Oh, Rose, “25, Alive”

Spoiler alert: Sincerity ahead. Though I am a couple (two) years removed from the age that titled “25, alive,” the sentiment is ultimately divorced from time. Because death, as the old adage goes, comes for all. The Olympia, Washington-based indie rock band Oh, Rose’s “25, Alive” is a song written from the third and most often overlooked stage of grief in the Kübler-Ross model: bargaining. Singer Olivia Rose laments in the song’s purposefully limited lyrics, “25, my mama died because of anger/I don’t wanna feel anger anymore.” She’s still angry about her mother’s passing, and she’d do anything to not feel that way anymore—and by extension, to have her back.

It’s a simple idea articulated with expert precision, and as the song builds, so does the depth of her voice. Near the end, she refocuses her frustration on her inability to bargain with her anger, and thus, there’s the hope: once she’s identified the sensation, what she cannot overcome, she can overcome it. That’s a life lesson I never tire of learning. —Maria Sherman


FKA twigs, “Sad Day”

A common complaint I’ve heard about FKA twigs’s music is one of the things I’ve always loved the most about it: that she swerves past conventional, commercial songwriting structures to make something more alien of her own. Perhaps years of being pegged as an “R&B artist” has led to the expectation that she should be making songs with identifiable choruses, rather than the glitchy, Björk-y weirdness she’s served on classics like “Two Weeks” and “Glass & Patron.” But twigs’s album MAGDALENE is maybe her most accessible release, boasting production from people like Skrillex, and a collab from Future, “Sad Day” is the biggest “hit.”

---+---

* What is asked:
1. List every song title mentioned in the song reviews above.
2. Give a two-sentence summary of the song reviews above.

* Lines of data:
---+---

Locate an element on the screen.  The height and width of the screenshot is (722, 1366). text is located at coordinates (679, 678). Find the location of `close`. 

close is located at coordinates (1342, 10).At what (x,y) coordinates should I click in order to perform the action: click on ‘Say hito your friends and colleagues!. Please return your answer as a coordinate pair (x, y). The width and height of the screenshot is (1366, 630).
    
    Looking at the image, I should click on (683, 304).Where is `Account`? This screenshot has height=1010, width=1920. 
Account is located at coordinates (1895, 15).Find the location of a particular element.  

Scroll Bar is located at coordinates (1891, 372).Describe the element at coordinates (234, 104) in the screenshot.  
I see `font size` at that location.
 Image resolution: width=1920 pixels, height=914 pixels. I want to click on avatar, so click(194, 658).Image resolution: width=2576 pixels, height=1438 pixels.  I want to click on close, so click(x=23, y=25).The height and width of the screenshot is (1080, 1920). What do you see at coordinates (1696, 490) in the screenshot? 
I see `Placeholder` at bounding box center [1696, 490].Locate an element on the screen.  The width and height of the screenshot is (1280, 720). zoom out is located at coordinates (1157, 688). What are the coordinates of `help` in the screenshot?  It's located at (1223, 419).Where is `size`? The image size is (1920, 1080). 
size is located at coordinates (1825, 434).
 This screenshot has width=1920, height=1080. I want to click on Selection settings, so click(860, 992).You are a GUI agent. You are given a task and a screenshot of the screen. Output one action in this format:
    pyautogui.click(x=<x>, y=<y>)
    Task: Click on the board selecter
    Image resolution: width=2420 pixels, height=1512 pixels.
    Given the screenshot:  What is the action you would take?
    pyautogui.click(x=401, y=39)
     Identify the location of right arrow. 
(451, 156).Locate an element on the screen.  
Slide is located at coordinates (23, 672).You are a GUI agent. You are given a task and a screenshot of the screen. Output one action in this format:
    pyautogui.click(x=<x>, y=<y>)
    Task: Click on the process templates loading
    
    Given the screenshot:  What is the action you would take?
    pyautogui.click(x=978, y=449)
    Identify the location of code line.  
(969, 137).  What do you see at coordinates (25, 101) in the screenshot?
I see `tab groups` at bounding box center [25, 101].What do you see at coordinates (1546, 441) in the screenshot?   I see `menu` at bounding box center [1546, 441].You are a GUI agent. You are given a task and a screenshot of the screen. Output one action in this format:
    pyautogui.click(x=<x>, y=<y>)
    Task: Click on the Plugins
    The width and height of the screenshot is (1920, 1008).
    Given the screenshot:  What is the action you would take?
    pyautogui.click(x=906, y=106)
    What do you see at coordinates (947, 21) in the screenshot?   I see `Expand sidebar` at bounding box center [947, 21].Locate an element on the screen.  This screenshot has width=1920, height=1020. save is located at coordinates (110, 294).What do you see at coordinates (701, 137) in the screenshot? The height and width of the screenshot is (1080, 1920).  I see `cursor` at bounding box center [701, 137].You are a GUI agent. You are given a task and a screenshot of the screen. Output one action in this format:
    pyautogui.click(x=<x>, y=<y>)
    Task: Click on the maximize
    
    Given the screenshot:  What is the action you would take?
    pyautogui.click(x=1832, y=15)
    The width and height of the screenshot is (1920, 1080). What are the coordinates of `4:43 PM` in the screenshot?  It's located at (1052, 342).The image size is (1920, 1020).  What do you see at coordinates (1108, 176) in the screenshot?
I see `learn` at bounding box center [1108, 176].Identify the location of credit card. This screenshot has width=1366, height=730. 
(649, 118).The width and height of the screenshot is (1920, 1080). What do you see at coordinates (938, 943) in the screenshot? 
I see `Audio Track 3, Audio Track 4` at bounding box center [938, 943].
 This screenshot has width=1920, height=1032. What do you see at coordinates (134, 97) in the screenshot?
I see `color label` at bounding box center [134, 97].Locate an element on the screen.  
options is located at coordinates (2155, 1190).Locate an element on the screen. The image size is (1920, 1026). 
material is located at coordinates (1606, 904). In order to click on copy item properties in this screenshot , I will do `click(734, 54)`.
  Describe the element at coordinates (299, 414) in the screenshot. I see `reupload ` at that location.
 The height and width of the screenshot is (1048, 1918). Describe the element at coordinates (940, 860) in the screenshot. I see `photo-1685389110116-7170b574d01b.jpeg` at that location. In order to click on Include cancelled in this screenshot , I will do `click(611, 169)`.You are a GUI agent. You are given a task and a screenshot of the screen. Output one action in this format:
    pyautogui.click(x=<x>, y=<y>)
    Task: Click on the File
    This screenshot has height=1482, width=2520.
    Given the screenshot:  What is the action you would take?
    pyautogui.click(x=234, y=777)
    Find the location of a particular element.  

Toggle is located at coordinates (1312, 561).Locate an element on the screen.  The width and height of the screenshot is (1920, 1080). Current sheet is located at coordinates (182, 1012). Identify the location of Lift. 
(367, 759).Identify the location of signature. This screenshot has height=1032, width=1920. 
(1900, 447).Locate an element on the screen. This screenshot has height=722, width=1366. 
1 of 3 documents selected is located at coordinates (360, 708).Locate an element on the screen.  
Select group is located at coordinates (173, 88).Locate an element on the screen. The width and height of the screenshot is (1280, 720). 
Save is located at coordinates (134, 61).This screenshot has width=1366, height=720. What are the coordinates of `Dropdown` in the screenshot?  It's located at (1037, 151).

---+---

* Answer set:
1.
"25, Alive"
"Sad Day"
"Two Weeks"
"Glass & Patron"

2. Oh, Rose's "25, Alive" is described as a song written from the bargaining stage of grief, in which singer Olivia Rose, still angry about her mother's death, wants to stop feeling that anger and finds hope in naming it. FKA twigs is praised for avoiding conventional songwriting structures, though her album MAGDALENE may be her most accessible release, and "Sad Day" is its biggest "hit."